On Wednesday, September 26, 2012, those attendees of the International Congress of Genealogical and Heraldic Sciences (attendance at which is the reason we were in Maastricht then) who desired had the opportunity to take a day trip to Aachen, Germany and a couple of other places. I always try to go on one of the offered daytrips at the Congresses; you can see and learn so much.
One of things that I learned on this trip was that there isn't a whole lot of heraldry at the cathedral in Aachen. There's some, along with a whole lot of really impressive mosaics, and of course, Charlemagne's throne, which looks really uncomfortable to sit on. (They don't let you sit on it to find out for yourself, but its made of stone and all sharp corners internally, so how comfortable do you think that would be to have to sit on?)
I did, however, run across a coat of arms that I had no idea I might see there. Indeed, I'm still (months later) not sure why it's there.
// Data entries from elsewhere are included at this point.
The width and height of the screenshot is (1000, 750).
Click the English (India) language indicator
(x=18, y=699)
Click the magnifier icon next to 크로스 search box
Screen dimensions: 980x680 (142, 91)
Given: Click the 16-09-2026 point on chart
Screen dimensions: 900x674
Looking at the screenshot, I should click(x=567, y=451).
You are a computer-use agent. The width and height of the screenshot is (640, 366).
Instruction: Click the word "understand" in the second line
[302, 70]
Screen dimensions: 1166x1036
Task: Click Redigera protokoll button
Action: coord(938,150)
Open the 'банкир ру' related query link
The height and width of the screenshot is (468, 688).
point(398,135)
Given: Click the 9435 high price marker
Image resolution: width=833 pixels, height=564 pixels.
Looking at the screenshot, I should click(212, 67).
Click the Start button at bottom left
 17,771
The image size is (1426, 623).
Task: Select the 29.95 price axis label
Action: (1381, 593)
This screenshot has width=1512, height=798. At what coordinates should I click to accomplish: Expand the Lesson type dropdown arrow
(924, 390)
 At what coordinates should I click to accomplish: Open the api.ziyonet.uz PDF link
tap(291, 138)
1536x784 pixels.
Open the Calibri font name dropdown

It was on the facade of a Uhren Schmuck store (they sell watches and jewelry). Here's the relevant portion of the facade.
Recognize those arms on the right?
Yes, the Royal Arms of the United Kingdom of Great Britain and Northern Ireland, in use since the accession of Queen Victoria. (Except that the unicorn supporter seems to be missing its horn.) And why are these arms on the front of a store in Aachen, Germany? I don't have a clue. Even if Uhren Schmuck were purveyors of watches or jewelry to one of the British royal family, this is not the way that such a status is normally displayed. (The expected version would be a colored rendition of the Royal Arms along with the text "By appointment to," in this case, Her Majesty, Queen Elizabeth II.) Was the store formerly something English and just left up when it changed owners? Is it just a pretty design that Uhren Schmuck is using there? Or is there some other reason for it? I don't know. But there it was, surprising me on my walk from the tour bus to the cathedral. Surprise!